О, какою малою и бренною показалась тебе, думаю, вся наша земля со всем величием ее, когда ты взглянул на нее в последний раз. Посему, когда мы в горести окружаем гроб твой, ты, может быть, скорбишь о нас, здесь остающихся; благодаришь Господа, что Он не продолжил твоего заключения в узах плоти и крови; тем паче благодаришь за те дни скорби, кои благость Его дала Тебе провести на одре болезненном для твоего очищения.
Что умирает – ничего необыкновенного нет. Вслед за ней и мы пойдем той же дорогой. Это – общий всех путь. Но всё же смерть поражает всех и ко всем умирающим мы относимся так, как бы они нечаянно умерли.
Вы останетесь оканчивать воспитание и устроение детей, а она отойдет, и там, что нужно и можно, приготовит для встречи вас. Будьте мужем силы. Скрепите силы и мужайтесь. Ведь сестра-то сама не умрет: тело умирает, а личность умирающей остается. Вот и вы, пока она отойдет, – в тот же мир переходите вниманием.
В теле, лежащем под образами и потом выносимом, – ее нет. И в могилу ее не прячут. Она в другом месте. Так же жива, как и теперь. В первые часы и дни будет около вас. И только ни поговорить, да и увидеть ее нельзя, но она – тут. Вникните в это. Мы, остающиеся, плачем об отошедших, а им сразу легче: то состояние отрадное.

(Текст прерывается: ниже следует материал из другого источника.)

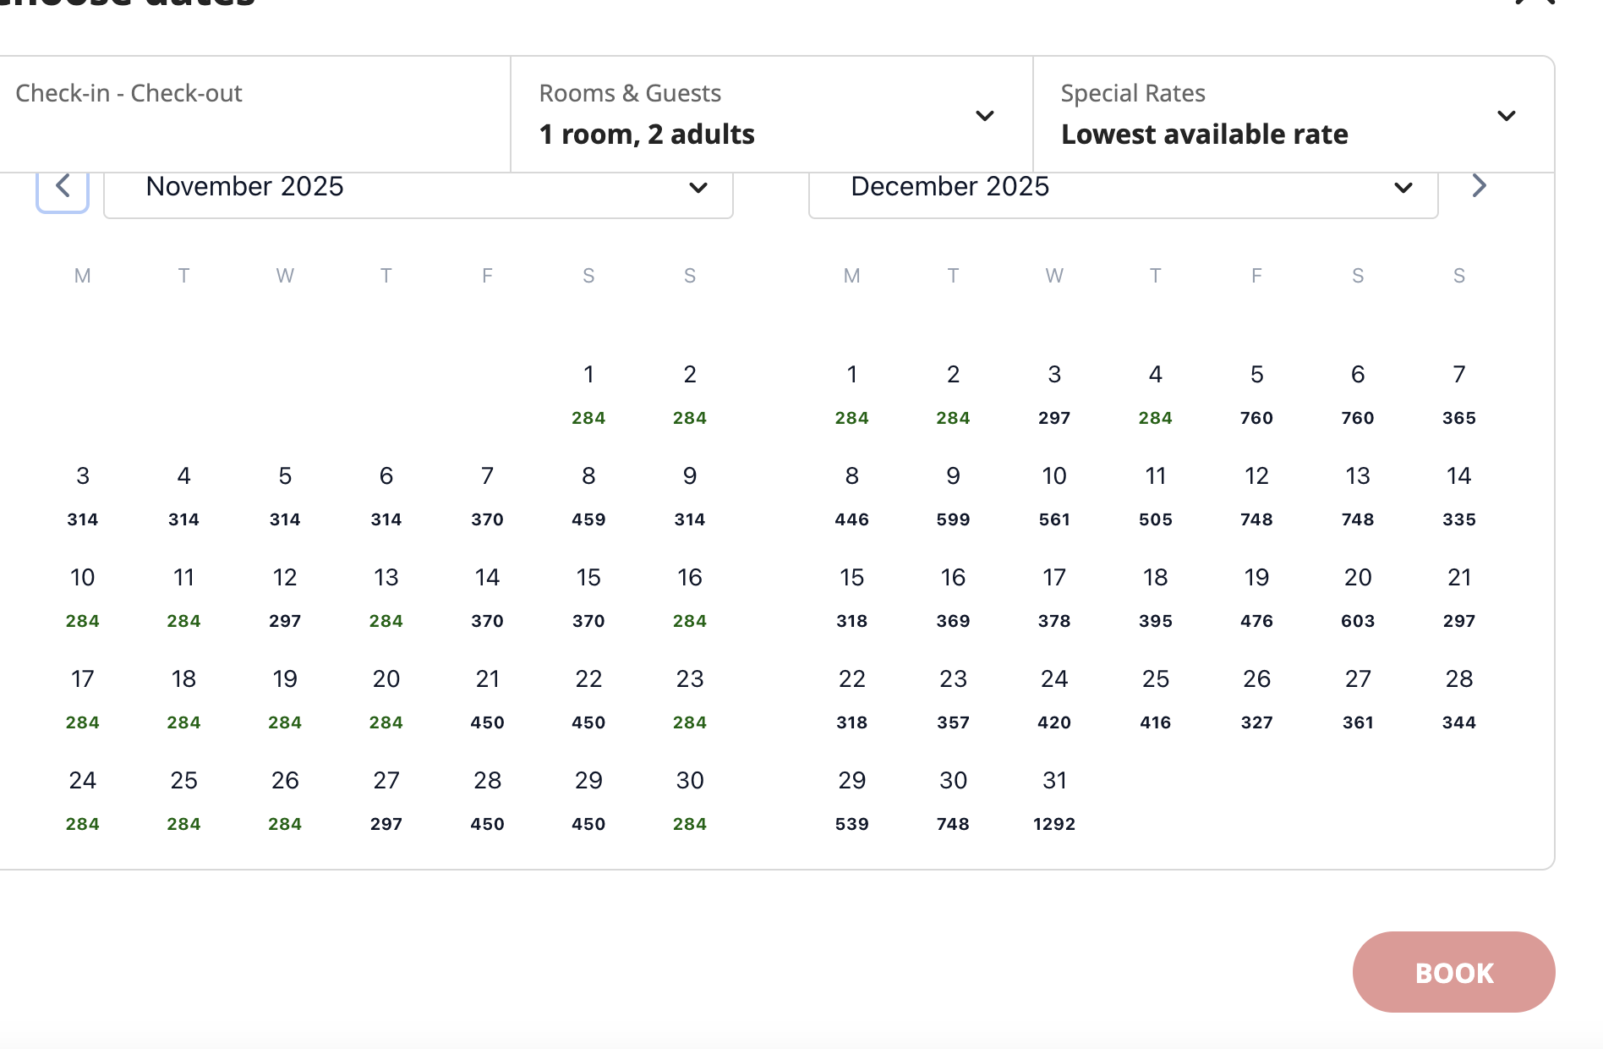Expand the Rooms & Guests selector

Те, которые обмирали и потом вводимы бывали в тело, находили его очень неудобным жилищем. То же самое будет чувствовать и сестра. Ей так лучше, а мы убиваемся, будто с ней беда какая случилась. Она смотрит и верно дивится.
Я всегда был такой мысли, что по умершим не траур надо надевать, а праздничные наряды, и не заунывные петь песни, а служить благодарный молебен. У нас все к верху ногами перевернулось. Что останкам, телу умершего надо отдать некий почет, это совершенно справедливо. Но зачем у нас к этому телу обращаются, как к живому лицу? Удивляться надо. У Господа все живы…
К довершению горя думаем: умер, не стало… А он и не думал переставать быть… И все также есть, как был вчера накануне смерти, только ему хуже было, а теперь лучше. Что его не видать, это не потеря. Он бывает тут же… Отошедшие быстродвижны, как мысль…
Мы, христиане, не к безвестному течем. Почему, если не тяготят кого смертные грехи, несомненно веруем, что двери Царствия отверсты ему. Если же к этому присоединить и кое-какое добро и кое-какие жертвы Господа ради, то тем более сомнение не должно оставаться о блаженстве участи отходящих…
Зачем, насмотревшись на умершее тело, как оно безобразно, бесславно, воображают и самого покойного таким, как его тело? Этот самообман и раздирает сердце… Потом придёт в голову сырая могила, мрачная… А он, покойный, в светлом месте, в полном состоянии отрады.
Плакать или еще что? Я думаю радоваться за усопшего. Слава Тебе, Господи! Не будет уже более маяться на этой прескучной и прескудной всем земле. Может быть, за себя поплакать надо? Не стоит… Много ли тут осталось? День-другой, и сами туда пойдем…
Ты плачешь о том, что умерший оставил тебя, а не думаешь о тех, кого он нашел.
Не странно ли? Когда ты отдаешь дочь в замужество, не почитаешь несчастьем, если муж отходит с ней в дальнюю сторону с там живет счастливо; потому что скорбь разлуки облегчается слухом о их благополучии; а здесь, когда не человек, но Сам Господь берет к Себе твоего родственника, ты печалишься и сетуешь!
Но, скажешь, я оплакиваю не его, а себя? И это несвойственно любящему – желать, чтобы он еще сетовал о тебе и подвергался неизвестности будущего, тогда как ему следует быть увенчанному и идти к пристанищу, или чтобы он обуревался волнами, тогда как ему можно быть в пристани… Впрочем, если он умер грешником, то и в таком случае надобно радоваться, что прекратились грехи его и что он не приложил еще зла ко злу, и помогать ему, сколько возможно, не слезами, а молитвами, молениями, милостынями и приношениями.